--- Data in this exercise ---

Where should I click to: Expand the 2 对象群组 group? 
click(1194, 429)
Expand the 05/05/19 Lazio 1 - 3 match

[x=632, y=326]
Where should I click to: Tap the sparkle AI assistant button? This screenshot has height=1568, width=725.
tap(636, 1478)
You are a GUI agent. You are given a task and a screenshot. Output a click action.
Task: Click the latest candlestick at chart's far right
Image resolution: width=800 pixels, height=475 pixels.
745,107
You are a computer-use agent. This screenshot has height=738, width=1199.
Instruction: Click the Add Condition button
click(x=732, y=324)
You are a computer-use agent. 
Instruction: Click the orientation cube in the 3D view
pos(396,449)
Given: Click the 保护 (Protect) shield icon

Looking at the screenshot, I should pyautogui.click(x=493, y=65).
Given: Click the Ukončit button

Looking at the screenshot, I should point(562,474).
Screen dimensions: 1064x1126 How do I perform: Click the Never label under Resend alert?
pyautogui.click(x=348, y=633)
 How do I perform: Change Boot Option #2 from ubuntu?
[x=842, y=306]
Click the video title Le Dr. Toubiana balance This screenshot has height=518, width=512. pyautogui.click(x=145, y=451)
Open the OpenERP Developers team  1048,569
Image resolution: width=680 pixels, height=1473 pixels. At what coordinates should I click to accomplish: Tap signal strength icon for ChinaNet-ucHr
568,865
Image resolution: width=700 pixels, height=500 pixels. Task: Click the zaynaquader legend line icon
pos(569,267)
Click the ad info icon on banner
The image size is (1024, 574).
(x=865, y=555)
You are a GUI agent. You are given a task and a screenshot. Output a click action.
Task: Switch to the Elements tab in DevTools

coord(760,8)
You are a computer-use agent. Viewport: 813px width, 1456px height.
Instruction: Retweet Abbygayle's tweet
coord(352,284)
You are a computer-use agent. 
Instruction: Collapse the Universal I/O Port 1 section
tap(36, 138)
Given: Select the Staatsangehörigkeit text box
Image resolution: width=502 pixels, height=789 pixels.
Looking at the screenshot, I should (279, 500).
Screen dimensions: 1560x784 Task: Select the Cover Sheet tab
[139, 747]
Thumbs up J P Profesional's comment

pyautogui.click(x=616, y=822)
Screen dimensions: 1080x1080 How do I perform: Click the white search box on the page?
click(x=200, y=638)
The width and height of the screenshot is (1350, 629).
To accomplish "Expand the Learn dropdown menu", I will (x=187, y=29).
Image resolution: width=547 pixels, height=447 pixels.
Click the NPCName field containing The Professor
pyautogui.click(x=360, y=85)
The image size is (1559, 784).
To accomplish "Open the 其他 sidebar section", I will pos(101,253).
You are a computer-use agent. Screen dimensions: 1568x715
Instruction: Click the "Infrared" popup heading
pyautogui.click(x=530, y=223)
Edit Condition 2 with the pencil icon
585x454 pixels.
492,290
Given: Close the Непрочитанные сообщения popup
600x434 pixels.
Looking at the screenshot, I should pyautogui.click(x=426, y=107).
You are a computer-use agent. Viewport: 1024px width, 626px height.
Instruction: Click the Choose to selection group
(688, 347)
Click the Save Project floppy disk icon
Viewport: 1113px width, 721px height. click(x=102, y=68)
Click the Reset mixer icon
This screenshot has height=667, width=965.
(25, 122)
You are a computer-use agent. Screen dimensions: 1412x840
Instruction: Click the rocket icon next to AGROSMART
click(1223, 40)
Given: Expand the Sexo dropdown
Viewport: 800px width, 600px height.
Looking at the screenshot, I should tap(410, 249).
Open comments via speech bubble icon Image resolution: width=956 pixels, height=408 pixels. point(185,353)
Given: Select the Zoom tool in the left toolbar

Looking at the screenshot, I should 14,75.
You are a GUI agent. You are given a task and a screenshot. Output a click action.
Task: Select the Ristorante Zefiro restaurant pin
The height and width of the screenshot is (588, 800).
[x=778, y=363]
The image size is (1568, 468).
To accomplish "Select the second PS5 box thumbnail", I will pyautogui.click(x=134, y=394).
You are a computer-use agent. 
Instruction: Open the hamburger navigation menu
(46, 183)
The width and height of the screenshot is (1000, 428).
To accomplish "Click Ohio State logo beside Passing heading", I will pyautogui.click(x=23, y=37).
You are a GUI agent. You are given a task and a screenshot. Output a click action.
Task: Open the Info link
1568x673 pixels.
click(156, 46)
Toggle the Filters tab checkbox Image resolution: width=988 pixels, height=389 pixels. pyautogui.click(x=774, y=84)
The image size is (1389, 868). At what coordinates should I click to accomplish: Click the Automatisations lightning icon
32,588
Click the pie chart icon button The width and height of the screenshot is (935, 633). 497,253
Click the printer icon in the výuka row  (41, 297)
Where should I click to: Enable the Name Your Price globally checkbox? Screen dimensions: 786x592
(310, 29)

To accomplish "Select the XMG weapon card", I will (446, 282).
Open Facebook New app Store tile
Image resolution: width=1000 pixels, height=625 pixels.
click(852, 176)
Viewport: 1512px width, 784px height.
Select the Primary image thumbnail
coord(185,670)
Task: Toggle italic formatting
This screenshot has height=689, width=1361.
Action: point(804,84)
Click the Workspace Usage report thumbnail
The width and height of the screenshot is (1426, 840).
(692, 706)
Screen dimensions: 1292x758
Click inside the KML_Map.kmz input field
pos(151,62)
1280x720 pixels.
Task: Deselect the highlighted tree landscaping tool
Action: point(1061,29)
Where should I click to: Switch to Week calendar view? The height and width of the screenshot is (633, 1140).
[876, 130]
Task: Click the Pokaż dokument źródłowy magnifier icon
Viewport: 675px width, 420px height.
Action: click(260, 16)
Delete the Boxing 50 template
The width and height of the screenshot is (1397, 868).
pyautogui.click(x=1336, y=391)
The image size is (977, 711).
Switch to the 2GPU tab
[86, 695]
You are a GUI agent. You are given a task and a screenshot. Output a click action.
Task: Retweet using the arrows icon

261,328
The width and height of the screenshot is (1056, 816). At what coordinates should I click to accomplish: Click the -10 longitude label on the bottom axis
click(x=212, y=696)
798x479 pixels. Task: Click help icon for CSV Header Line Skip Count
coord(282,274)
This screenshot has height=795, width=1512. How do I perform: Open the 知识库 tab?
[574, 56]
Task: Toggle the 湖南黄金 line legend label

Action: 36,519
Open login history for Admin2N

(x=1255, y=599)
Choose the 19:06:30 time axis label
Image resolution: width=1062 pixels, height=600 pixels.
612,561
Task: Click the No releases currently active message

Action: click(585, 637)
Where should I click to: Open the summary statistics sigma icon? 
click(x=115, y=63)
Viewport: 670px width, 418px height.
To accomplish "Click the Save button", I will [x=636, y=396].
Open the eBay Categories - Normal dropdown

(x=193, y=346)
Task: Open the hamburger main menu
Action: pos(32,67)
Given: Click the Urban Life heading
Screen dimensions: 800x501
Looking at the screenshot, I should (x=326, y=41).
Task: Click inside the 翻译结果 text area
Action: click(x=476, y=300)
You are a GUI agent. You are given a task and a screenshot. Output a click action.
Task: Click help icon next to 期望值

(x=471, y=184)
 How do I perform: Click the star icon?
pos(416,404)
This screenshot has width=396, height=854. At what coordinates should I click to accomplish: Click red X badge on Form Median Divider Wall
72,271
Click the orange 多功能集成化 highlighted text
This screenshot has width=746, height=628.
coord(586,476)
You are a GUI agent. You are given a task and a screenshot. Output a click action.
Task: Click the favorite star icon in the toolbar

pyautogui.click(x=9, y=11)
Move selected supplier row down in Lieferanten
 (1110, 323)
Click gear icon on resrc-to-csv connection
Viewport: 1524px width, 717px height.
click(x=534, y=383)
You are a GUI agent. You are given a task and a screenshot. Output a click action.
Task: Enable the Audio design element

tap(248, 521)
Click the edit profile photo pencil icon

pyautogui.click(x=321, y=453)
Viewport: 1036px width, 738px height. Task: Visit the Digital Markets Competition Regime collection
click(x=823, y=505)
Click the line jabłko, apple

---

_Task requirements_
Copy out the part of the records that opens with the line containing "Given: Click the Ukončit button" and closes with the line containing "pyautogui.click(x=348, y=633)", including both of those lines, exactly as they appear.

_Written solution_
Given: Click the Ukončit button

Looking at the screenshot, I should point(562,474).
Screen dimensions: 1064x1126 How do I perform: Click the Never label under Resend alert?
pyautogui.click(x=348, y=633)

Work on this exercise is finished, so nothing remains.